I have friends that have got arranged marriages. One friend completed her postgrad in psych, next thing I hear is she’s moving to the US after marriage. This is common practice when it comes to setting up arranged marriages, parents don’t waste time for the girl leaving Indian guys to work the dating system without the abundance of Indian girls.
The girls parents expect the boy to own a house, have a professional job and be able to support the girl. So guys go overseas to attain this, and such is the problem.

Also, there is a large number of cases of domestic abuse and lack of equal rights in a household, which follows on from generations of traditions and culture. Husbands are gonna beat on their wives, and parents beat on their children. It just happens, and we learn not to notice or care. That type of behaviour is not appropriate outside the subcontinent, leaving Indian guys on the outside when it does come to forming relationships.
 
Woman perspective here lol... I did post in this thread ages ago and can't remember what I said so sorry if I'm repeating myself.

I tried lots of bloody apps when I was looking for a man. Tinder, RSVP, eHarmony (don't bother unless you want to be ripped off), Oasis (briefly cause creepy old men kept interacting with me lol), Plenty of Fish, OkCupid.... In fact the only one I never had a chance to use was Bumble because I met my current boyfriend on Tinder back in November 2017.

I met up with surely at least 20 different guys over the time. Most of them only lasted between 1 and 3 dates. Ghosting was common. Sometimes I didn't feel any chemistry at all and that's fine.
But also, sometimes it took ******* ages before you met up. I got addicted to swiping. I would see some awesome guys and feel despair when they never swiped back, it can take a hit on your self esteem. I actually didn't chat to many dickheads, luckily. But I refused to swipe for guys who had all their friends in their pics and you didn't know which one it was....guys who said they were gym junkies cause that isn't my thing. I dunno you could just tell when they were there for fun and a laugh. I liked when they were straight up honest about why they were there.

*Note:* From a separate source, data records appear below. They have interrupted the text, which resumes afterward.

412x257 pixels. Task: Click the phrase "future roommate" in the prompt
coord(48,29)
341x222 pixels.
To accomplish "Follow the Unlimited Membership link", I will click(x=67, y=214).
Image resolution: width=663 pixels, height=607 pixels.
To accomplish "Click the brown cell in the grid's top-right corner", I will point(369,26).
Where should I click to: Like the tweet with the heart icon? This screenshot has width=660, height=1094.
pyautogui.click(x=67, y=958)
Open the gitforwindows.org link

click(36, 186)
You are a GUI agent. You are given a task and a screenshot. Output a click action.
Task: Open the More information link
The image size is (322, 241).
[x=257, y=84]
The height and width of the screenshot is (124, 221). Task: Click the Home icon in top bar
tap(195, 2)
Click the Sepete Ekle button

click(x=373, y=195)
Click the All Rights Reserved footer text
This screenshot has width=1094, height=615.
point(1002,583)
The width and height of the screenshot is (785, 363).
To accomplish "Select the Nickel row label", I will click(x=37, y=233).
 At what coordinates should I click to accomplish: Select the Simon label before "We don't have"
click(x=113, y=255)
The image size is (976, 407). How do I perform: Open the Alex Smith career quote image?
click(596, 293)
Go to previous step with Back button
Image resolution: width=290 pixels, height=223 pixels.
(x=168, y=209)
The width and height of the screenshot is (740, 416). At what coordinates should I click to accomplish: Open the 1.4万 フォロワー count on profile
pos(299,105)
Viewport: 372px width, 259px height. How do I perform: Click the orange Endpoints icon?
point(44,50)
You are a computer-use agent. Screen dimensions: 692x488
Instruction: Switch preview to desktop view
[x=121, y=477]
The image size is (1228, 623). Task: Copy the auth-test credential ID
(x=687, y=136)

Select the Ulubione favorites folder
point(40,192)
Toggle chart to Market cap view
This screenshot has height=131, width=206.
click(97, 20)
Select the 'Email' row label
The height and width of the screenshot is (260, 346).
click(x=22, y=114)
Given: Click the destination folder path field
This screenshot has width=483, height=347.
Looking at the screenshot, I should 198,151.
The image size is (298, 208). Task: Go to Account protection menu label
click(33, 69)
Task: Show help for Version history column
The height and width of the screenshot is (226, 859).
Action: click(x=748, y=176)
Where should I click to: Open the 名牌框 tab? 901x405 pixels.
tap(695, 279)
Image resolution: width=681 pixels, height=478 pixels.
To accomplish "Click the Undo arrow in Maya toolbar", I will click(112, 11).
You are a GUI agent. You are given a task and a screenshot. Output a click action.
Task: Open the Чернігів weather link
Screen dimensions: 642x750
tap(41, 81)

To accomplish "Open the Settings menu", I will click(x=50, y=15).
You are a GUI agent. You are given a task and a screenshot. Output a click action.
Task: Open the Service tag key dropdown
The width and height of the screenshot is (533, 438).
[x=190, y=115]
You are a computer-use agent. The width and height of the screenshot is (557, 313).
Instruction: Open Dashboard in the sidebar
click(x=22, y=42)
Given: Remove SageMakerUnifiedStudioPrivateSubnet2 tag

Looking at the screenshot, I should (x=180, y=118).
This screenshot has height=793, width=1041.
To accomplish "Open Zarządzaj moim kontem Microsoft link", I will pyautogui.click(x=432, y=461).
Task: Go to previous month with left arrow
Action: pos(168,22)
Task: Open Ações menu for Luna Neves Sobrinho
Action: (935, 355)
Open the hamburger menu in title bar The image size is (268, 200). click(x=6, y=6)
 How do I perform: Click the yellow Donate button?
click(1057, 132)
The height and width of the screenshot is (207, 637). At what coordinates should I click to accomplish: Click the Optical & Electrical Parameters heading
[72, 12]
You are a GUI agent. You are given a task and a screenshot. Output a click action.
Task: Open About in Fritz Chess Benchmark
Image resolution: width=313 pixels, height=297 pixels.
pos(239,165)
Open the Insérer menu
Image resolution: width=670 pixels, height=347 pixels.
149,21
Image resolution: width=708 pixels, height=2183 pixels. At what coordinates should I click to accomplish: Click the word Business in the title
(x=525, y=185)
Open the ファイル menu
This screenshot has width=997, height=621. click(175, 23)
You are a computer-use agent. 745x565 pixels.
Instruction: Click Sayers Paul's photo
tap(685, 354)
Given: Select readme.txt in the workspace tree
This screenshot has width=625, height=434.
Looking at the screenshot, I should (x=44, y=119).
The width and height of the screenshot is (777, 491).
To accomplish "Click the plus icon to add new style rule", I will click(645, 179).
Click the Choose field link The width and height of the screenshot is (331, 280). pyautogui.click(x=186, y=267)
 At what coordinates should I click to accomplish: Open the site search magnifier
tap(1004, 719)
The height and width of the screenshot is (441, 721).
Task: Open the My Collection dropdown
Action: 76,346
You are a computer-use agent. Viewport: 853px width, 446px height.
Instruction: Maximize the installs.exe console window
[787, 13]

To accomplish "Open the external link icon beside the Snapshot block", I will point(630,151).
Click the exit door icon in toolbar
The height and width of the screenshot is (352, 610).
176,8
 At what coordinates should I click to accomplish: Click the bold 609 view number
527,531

I'm about 167cm (5'5 and a half). I actually don't like it when the guy is too tall hahaha. My current bf is just shy of 6'0 and that's enough. The shortest guy I dated was a little taller than me, maybe 5'7. He was a very attractive guy, originally from Gujarat in India. (And no he didn't ask for bobs and vagene LOL). I don't understand why there isn't any love for shorter men. I love seeing couples where the woman is taller. A friend of mine is 5'11 and she has been single forever. She refuses to date anyone shorter than her. She's missing out imo. But then again, she reckons tall guys don't want tall women and only go for shorties. I can kind of see her point....

It is a real shit time for dating right now I imagine. I've seen some interesting stories about people connecting by video call and having dates like that lol. Not the same but it means you connect on an intellectual level rather than physical.
To the guys in here, don't give up. I never once gave up (I consider myself average in looks really), even when I was ghosted like three times in a row, or slept with a guy who had a girlfriend and I didn't know until afterwards (arseh*le). And the guy I'm with now, turned out he lived in Victoria lol. Long distance for two years 4 months now. Covid has meant we can't see each other anymore which sucks. But I wouldn't change anything to be honest.

Shit that was long .... TL : DR; don't give up lads, be yourself, fu** height elitism.
I must be the odd one out.

Can you please tell your friend she is wrong. I am 6'4, and prefer taller women. Though am not against shorter women. My ex was only 5'5. I don't proclaim to talk for all tall men, but I know I, and am certain there are others who prefer taller women.

There are far important things to worry about i.e. crows supporter, non smoker etc.